Divine Ikhuoria

Posted on Dec 31, 2025

Scaling Django on Railway + S3 + Cloudflare for 1k+ concurrent users

#django #performance #cloudflarechallenge #aws

Goal: Provide a practical, beginner-friendly, step-by-step guide to prepare a Django app (deployed on Railway) with S3 for static/media and Cloudflare as the CDN/edge, so it can reliably handle sustained peaks of ~1000 concurrent users.
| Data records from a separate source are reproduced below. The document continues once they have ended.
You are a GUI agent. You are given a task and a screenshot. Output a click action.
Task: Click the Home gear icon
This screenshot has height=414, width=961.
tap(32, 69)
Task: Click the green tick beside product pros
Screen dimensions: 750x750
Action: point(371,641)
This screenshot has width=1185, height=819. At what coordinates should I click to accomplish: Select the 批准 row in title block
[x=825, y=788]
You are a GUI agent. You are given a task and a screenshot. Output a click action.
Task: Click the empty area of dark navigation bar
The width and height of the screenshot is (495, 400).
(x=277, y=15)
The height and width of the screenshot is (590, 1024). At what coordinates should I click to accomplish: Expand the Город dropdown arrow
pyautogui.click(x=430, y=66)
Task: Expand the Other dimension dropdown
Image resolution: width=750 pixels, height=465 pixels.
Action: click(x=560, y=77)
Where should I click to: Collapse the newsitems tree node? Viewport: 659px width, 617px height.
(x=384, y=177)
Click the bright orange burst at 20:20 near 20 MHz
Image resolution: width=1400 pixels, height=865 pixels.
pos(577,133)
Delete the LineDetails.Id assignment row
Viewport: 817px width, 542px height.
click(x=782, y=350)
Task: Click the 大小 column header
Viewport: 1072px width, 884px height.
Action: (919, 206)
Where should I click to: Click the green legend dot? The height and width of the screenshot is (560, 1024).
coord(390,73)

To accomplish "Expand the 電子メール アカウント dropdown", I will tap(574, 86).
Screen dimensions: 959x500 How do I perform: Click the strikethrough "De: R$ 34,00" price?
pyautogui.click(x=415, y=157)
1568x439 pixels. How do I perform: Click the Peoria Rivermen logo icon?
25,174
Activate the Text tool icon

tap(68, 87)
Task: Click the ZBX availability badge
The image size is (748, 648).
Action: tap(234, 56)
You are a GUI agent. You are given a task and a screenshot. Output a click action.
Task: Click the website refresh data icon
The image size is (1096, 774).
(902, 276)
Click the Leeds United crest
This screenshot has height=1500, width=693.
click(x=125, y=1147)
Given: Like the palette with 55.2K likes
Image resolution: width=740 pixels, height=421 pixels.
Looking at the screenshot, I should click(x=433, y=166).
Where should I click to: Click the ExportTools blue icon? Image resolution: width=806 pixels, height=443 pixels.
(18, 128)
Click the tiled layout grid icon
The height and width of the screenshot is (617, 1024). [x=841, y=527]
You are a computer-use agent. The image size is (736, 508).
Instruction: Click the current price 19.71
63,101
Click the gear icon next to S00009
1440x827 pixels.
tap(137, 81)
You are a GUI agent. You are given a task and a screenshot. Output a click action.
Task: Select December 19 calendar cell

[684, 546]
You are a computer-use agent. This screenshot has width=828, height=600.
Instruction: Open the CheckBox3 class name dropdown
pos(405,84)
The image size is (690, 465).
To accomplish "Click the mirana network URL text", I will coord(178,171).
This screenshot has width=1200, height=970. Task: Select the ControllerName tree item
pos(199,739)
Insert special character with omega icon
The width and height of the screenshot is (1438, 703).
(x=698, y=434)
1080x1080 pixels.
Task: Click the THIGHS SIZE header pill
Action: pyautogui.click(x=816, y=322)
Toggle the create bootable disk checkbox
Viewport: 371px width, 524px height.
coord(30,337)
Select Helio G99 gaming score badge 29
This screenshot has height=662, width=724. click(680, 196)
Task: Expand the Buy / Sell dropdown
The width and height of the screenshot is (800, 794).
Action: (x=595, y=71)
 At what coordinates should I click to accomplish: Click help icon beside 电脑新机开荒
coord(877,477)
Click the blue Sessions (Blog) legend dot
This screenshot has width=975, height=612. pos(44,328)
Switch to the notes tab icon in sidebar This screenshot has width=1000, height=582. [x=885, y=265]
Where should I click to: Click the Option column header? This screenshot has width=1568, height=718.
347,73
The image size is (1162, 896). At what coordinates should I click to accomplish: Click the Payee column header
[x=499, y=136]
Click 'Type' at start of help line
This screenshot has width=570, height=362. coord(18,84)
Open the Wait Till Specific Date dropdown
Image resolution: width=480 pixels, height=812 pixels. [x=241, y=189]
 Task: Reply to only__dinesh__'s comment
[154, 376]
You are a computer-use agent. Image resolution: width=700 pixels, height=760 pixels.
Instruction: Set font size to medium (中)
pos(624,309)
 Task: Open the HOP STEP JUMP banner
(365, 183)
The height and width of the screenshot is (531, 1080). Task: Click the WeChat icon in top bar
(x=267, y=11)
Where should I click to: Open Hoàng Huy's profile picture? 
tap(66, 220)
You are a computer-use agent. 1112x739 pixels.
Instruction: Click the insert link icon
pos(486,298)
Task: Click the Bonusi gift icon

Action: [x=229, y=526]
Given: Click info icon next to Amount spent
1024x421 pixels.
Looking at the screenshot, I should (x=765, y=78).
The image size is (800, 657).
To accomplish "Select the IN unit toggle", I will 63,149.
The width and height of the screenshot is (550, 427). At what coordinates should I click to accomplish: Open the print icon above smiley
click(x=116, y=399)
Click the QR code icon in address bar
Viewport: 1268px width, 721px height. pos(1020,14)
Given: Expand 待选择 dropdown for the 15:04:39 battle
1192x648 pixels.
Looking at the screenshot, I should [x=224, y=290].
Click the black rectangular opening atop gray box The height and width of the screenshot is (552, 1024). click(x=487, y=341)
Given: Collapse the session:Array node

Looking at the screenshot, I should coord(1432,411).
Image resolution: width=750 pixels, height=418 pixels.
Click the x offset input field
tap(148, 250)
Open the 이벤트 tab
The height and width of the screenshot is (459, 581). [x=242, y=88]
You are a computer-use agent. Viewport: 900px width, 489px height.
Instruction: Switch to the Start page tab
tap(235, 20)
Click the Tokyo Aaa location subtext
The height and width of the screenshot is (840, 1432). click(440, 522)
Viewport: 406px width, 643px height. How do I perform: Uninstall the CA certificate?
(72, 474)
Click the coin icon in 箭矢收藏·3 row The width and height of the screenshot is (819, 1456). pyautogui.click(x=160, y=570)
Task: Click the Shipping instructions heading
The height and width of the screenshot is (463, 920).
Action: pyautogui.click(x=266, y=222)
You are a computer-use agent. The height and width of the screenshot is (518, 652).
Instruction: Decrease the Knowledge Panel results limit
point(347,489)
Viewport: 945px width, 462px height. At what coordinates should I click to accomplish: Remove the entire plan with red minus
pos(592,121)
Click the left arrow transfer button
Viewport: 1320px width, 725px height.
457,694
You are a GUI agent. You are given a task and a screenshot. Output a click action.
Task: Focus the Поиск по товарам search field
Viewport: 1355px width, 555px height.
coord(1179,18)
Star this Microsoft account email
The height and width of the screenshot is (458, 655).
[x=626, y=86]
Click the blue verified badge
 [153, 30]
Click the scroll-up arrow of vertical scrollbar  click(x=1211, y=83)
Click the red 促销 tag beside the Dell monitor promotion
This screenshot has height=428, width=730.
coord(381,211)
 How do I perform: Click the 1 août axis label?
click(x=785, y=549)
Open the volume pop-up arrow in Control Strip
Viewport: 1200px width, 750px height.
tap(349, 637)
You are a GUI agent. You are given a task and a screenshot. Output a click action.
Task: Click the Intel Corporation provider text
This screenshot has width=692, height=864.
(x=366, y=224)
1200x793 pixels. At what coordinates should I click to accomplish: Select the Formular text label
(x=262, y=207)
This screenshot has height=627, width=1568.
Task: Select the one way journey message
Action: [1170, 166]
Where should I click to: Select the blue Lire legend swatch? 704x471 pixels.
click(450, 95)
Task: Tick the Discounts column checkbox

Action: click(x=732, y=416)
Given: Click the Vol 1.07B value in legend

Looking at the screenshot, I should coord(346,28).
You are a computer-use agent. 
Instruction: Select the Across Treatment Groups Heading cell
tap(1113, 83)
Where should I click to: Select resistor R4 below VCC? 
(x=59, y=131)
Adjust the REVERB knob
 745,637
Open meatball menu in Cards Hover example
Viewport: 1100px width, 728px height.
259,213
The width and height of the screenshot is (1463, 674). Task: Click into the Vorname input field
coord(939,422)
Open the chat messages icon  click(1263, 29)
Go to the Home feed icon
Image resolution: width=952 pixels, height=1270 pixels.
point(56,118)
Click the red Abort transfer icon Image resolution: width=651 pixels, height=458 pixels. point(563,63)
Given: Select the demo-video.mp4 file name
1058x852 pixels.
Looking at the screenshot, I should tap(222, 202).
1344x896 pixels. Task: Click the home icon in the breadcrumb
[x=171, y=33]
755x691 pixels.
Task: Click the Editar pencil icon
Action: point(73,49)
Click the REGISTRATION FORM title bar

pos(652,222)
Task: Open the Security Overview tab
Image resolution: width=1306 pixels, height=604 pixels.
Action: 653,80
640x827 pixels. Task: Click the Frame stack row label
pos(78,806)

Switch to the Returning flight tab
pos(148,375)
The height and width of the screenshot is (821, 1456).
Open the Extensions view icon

TL;DR — One-page checklist
Clarifications & assumptions
Measure before you optimize
Static files & media — S3 + Cloudflare (how & why)
Database: Postgres, connection pooling & query tuning
Caching strategy (Redis + patterns)
Background jobs & throttling (Celery etc.)
Web concurrency & process sizing (Gunicorn / Uvicorn)
Cloudflare configuration & edge logic
Observability & debugging essentials
Cost control tips
Rollout plan: 10 → 1000 concurrent users (step-by-step)
Common pitfalls & how to avoid them
Recommended resources & docs
Appendix: Useful config snippets

TL;DR — One-page checklist

Measure realistic flows and determine p95/p99 latencies.
Offload static and media to S3 and cache them at Cloudflare edge.
Add a Redis instance and use django-redis for caches; use a separate Redis for Celery broker if needed.
Use Postgres + PgBouncer (or your provider's pooling) to avoid connection storms.
Move slow work to background workers (Celery/RQ/Huey) and scale workers independently.
Tune Django process concurrency to available CPU/memory.
Configure Cloudflare rules to bypass API/authenticated routes and cache public assets aggressively.
Add observability (Sentry + metrics + logs) and run iterative load tests.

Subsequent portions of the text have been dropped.